Su cerebro barajaba un millar de hipótesis, y no era capaz de poner en orden aquella gran cantidad de información. Bodenstein hablaba por teléfono de nuevo, en esta ocasión, a todas luces, con Engel, su superiora. Principalmente escuchaba con cara de perro, solo decía de vez en cuando «sí» o «no». Pia suspiró. El caso entero se estaba convirtiendo en una pesadilla, y ello se debía menos al trabajo en sí que a las circunstancias en las que se veían obligados a llevar la investigación. Notó que Bodenstein la miraba y levantó la cabeza.
—Cuando hayamos cerrado el caso, tomará las medidas pertinentes, dice. No, más bien amenaza. —Echó la cabeza atrás y se echó a reír de pronto, aunque sin alegría—. Se ve que hoy ha recibido una llamada anónima.
—Ya. —A Pia no le interesaba lo más mínimo. Quería hablar con Claudius Terlinden, averiguar lo que sabía. Cualquier dato adicional que obtuviera le permitiría pensar con más claridad.
—Alguien le ha ido con el cuento de que estamos liados. —Bodenstein se pasó ambas manos por el cabello—. Al parecer nos han visto juntos.
—Anda, que eso es difícil —repuso con sequedad—. Nos pasamos el santo día dando vueltas por ahí juntos...

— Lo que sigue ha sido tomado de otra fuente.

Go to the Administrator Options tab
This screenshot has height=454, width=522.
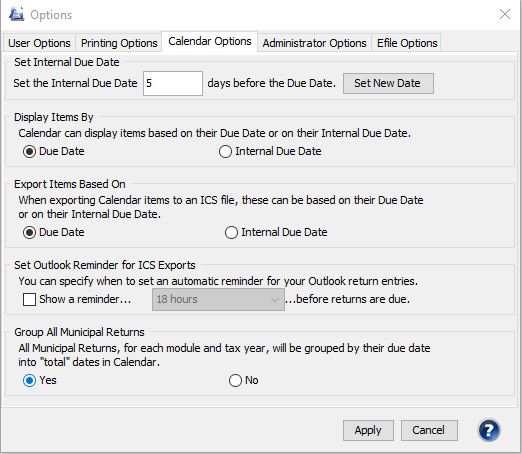click(314, 43)
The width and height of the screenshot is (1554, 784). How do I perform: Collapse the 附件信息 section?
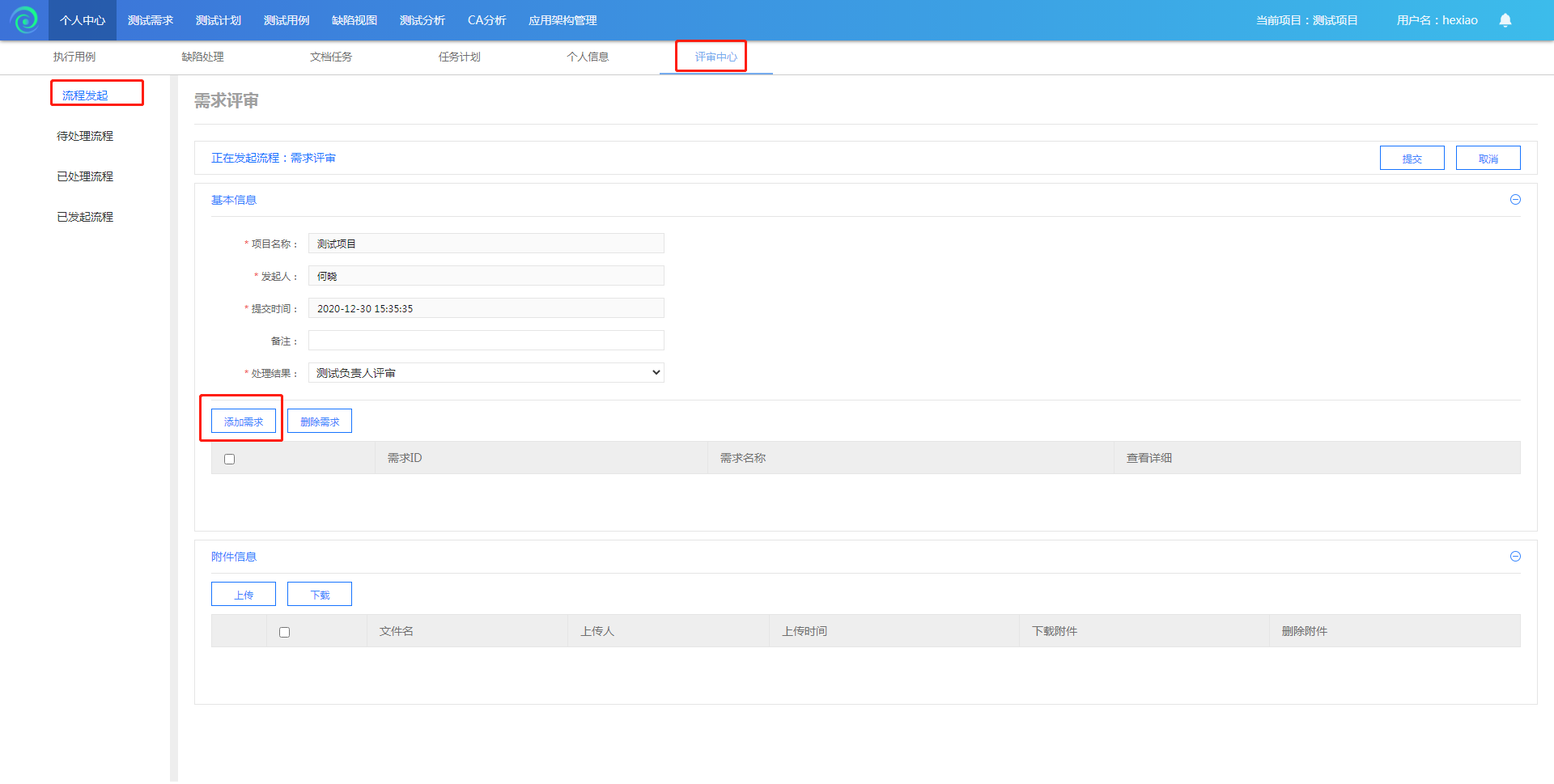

Una llamada a la puerta puso fin a la conversación. Los tres amigos de Tobias Sartorius entraron. Se sentaron a la mesa y Pia hizo lo propio. Bodenstein se quedó de pie y observó uno por uno a los hombres. ¿Cómo era que ahora, al cabo de once años, les entraba de pronto el arrepentimiento? Dejó que Pia se ocupara de tomar los datos pertinentes para el interrogatorio, que era grabado, y a continuación puso en la mesa las ocho fotos. Felix Pietsch, Michael Dombrowski y Jörg Richter contemplaron los cuadros y palidecieron.
—¿Saben qué cuadros son estos?
Gestos negativos.
—Pero sí saben lo que representan.
Asentimientos.
Bodenstein se cruzó de brazos. Parecía relajado y sereno, como de costumbre. Pia no pudo evitar admirar su autocontrol. Nadie que no lo conociera bien habría sospechado lo que le pasaba.
—¿Podrían decirnos a quiénes y qué se ve en esos cuadros?
Los tres hombres guardaron silencio un momento. Después tomó la palabra Jörg Richter. Enumeró los nombres: Laura, Felix, Michael, Lars y él.
—¿Y quién es el hombre de la camiseta verde? —quiso saber Pia. Los tres vacilaron y se miraron un instante.